REQUEST. Copy the rows from their first line through the line that contains "Contact (834, 1629)", requests included, and add -26 to each coordinate in the answers.

SUPPLIED RECORDS.
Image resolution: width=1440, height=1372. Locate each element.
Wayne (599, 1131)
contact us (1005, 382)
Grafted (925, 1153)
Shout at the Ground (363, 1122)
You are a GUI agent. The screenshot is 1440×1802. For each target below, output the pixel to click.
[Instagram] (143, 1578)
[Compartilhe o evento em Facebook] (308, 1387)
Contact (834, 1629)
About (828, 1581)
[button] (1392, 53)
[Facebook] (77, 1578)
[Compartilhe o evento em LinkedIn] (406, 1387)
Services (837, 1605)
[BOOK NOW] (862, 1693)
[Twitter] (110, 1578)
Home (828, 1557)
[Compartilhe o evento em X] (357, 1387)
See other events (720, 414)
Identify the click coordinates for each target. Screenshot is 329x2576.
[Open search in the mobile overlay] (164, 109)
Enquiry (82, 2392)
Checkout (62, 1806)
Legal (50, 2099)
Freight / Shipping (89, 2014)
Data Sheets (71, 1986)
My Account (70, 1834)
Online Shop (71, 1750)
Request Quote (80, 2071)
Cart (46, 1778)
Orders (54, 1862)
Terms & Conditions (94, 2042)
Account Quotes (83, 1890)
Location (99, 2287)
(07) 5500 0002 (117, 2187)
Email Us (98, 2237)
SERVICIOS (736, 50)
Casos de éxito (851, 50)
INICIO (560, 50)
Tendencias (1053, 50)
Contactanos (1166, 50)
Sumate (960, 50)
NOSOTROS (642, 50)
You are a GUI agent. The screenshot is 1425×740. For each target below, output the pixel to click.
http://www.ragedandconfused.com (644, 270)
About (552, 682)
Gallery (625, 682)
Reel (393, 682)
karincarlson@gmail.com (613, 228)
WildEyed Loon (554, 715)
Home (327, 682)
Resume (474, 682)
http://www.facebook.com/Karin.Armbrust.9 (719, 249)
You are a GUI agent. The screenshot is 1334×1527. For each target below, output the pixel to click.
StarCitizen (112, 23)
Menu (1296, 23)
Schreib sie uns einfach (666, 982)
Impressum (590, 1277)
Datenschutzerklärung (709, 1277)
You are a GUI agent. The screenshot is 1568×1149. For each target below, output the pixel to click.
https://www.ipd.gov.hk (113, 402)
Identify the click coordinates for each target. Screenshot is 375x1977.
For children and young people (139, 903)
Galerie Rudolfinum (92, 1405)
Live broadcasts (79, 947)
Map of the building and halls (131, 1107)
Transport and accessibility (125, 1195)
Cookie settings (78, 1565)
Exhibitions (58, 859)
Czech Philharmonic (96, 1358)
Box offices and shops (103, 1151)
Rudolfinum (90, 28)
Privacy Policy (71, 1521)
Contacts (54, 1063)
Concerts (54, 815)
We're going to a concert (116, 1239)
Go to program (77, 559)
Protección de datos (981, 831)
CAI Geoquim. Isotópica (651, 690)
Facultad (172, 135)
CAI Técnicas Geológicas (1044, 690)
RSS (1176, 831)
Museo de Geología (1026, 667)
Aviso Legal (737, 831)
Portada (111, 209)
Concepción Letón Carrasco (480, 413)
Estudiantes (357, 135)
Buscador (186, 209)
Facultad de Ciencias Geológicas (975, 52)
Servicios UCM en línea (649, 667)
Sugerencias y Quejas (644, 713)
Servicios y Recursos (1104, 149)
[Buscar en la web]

CORRECT RESPONSE.
Image resolution: width=1440, height=1372. Locate each element.
Wayne (573, 1105)
contact us (979, 356)
Grafted (899, 1127)
Shout at the Ground (337, 1096)
You are a GUI agent. The screenshot is 1440×1802. For each target below, output the pixel to click.
[Instagram] (117, 1552)
[Compartilhe o evento em Facebook] (282, 1361)
Contact (808, 1603)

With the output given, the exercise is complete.